== Sumber ==
□ □ □ □ □

“Dia nggak married soalnya antikomitmen, maunya pacaran mulu. Ceweknya gonta-ganti, dari artis sampe anak NGO,” kata seorang perempuan, teman saya, tentang temannya, seorang pria aktivis tenar yang tetap melajang hingga lansia.
Teman saya dan suaminya juga aktivis, teman dari si tokoh itu, sesama pendiri sebuah lembaga kajian sosial. Suami teman saya pernah dipenjara oleh Orde Baru.
Teman lain, pria, dalam reriungan itu berkomentar, “Dia emang pinter. Tau cara menghindari masalah. Lebih enak single terus.”
Baiklah, menikah dan tak menikah itu soal pilihan. Pacaran adalah satu hal, dan menikah adalah hal lain. Ikatan asmara tak harus berujung pada perkawinan, bahkan ujung perkawinan pun kadang tak jelas. Apa yang diikhtiarkan manusia belum tentu akan terwujud.
Laporan Kompas dalam 18 artikel berbasis data dan liputan ini menarik. Intinya: kecenderungan melajang orang Indonesia meningkat.
Saya belum beroleh data adakah perbedaan kaum lajang di kota besar dan kota kecil. Namun saya berpengandaian, lajang di kota besar, terutama bagi perempuan, apalagi di Jabodetabek, lebih nyaman.
Sudah biasa di kedai kopi kota besar ada perempuan ngopi sendirian. Pun sudah biasa di bioskop dan konser ada perempuan penonton yang cuma berdua atau lebih dengan teman perempuan.

□ □ □ □ □

== Tugas Singkat A ==
Tentukan apakah setiap pernyataan berikut sesuai dengan sumber di atas: (i) suami teman penulis pernah dipenjara oleh Orde Baru; (ii) penulis sudah memperoleh data tentang perbedaan kaum lajang di kota besar dan kota kecil; (iii) menurut laporan Kompas, kecenderungan melajang orang Indonesia menurun. Jawab ya atau tidak untuk masing-masing, disertai kutipan persis dari sumber yang menjadi penentunya.

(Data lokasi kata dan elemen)

□ □ □ □ □

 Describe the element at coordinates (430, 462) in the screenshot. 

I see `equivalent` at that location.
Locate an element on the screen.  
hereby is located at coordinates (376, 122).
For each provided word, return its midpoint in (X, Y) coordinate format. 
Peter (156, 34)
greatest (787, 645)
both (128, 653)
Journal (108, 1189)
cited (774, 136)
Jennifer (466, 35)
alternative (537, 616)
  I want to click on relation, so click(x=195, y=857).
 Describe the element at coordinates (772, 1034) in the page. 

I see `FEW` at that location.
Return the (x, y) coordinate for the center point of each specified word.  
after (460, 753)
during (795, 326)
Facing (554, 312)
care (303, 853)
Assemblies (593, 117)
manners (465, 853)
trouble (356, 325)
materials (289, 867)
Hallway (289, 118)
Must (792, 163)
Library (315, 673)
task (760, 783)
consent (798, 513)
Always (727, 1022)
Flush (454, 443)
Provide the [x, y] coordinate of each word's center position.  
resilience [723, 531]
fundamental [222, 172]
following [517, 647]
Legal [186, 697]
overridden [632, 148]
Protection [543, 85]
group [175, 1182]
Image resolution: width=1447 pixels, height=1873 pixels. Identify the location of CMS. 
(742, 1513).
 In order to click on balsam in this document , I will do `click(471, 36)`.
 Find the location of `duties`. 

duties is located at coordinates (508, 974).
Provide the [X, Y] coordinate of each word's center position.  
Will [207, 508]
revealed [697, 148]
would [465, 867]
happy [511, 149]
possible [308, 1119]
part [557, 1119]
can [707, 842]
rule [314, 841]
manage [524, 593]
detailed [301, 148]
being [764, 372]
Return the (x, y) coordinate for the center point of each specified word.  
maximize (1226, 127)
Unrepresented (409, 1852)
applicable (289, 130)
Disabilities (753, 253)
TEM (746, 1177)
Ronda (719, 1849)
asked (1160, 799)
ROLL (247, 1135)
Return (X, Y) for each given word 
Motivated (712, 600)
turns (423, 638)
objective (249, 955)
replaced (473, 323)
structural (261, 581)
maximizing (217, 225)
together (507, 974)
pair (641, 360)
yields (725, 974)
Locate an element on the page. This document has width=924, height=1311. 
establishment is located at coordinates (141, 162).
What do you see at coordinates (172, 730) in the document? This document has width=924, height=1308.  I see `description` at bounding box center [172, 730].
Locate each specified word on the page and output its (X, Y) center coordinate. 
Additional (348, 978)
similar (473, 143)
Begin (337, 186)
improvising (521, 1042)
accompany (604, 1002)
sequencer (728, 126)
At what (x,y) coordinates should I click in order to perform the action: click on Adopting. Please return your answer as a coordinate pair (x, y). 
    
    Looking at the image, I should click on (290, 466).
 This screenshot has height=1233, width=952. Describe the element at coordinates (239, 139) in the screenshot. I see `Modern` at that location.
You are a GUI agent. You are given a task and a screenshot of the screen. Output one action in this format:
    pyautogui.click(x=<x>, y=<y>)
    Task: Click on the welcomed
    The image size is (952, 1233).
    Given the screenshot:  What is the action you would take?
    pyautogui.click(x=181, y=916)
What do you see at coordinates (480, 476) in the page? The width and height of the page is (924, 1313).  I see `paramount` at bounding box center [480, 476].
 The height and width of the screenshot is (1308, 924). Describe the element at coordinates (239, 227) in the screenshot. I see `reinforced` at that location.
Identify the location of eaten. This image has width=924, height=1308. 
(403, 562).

□ □ □ □ □

== Tugas Singkat B ==
Salin kembali baris-baris dalam catatan, dimulai dari baris yang memuat "Library (315, 673)" dan berlanjut hingga baris yang memuat "(742, 1513).".

== Jawaban Benar A ==
(i) Ya: "Suami teman saya pernah dipenjara oleh Orde Baru."
(ii) Tidak: "Saya belum beroleh data adakah perbedaan kaum lajang di kota besar dan kota kecil."
(iii) Tidak: "Intinya: kecenderungan melajang orang Indonesia meningkat."

== Jawaban Benar B ==
Library (315, 673)
task (760, 783)
consent (798, 513)
Always (727, 1022)
Flush (454, 443)
Provide the [x, y] coordinate of each word's center position.  
resilience [723, 531]
fundamental [222, 172]
following [517, 647]
Legal [186, 697]
overridden [632, 148]
Protection [543, 85]
group [175, 1182]
Image resolution: width=1447 pixels, height=1873 pixels. Identify the location of CMS. 
(742, 1513).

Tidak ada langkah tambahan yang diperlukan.